WHAT THE TASK ASKS
Starting at the top of the entries below, print each line exactly until the line with "You are a computer-use agent. The" has been printed too.

DATA SHOWN

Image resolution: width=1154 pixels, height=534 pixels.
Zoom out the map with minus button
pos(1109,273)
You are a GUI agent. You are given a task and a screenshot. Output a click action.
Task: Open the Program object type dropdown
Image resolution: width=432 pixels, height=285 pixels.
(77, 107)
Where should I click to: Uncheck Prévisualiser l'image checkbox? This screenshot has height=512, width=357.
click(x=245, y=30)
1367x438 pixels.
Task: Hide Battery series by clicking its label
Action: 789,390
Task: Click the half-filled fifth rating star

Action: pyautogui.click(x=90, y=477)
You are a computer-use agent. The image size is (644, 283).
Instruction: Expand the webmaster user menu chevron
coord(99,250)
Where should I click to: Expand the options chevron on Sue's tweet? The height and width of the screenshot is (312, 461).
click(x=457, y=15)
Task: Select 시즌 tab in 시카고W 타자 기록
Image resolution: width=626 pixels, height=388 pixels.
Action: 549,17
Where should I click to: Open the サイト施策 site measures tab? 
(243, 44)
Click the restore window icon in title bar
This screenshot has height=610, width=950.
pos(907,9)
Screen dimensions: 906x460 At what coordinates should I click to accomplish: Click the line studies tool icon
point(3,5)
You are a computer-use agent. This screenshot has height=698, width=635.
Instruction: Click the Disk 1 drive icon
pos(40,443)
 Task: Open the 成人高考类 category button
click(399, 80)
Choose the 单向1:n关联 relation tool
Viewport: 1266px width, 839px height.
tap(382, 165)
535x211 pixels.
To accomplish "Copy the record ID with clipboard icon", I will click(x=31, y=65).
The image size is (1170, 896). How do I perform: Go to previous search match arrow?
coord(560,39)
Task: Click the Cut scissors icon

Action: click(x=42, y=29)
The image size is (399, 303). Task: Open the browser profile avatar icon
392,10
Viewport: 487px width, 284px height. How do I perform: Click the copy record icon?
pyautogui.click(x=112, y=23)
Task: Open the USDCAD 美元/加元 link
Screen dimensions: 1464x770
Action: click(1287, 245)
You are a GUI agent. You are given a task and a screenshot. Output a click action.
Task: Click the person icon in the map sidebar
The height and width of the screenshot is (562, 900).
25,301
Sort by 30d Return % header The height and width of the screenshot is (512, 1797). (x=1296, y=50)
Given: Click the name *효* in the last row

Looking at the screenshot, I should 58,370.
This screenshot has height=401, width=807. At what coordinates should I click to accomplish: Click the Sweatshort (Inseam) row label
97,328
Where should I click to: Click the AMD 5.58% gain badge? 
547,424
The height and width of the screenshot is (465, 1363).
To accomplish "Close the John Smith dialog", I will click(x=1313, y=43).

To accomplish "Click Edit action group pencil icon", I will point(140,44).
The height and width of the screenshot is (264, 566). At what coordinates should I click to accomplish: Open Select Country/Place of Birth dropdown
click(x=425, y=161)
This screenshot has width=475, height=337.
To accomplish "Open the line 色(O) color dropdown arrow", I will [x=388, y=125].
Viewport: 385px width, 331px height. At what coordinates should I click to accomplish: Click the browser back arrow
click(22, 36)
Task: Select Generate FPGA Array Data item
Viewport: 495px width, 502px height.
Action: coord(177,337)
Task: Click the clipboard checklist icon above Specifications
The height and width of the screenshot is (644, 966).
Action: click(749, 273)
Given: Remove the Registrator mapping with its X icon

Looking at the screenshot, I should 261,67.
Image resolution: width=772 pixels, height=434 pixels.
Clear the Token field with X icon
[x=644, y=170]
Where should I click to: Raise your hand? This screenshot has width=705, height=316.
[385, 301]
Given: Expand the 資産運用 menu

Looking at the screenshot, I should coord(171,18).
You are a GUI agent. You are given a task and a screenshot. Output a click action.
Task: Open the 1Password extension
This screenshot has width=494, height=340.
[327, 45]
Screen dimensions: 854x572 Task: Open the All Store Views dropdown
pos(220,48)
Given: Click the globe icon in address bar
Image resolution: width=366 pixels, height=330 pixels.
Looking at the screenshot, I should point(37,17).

ANSWER FOR THIS EXERCISE
Image resolution: width=1154 pixels, height=534 pixels.
Zoom out the map with minus button
pos(1109,273)
You are a GUI agent. You are given a task and a screenshot. Output a click action.
Task: Open the Program object type dropdown
Image resolution: width=432 pixels, height=285 pixels.
(77, 107)
Where should I click to: Uncheck Prévisualiser l'image checkbox? This screenshot has height=512, width=357.
click(x=245, y=30)
1367x438 pixels.
Task: Hide Battery series by clicking its label
Action: 789,390
Task: Click the half-filled fifth rating star

Action: pyautogui.click(x=90, y=477)
You are a computer-use agent. The image size is (644, 283).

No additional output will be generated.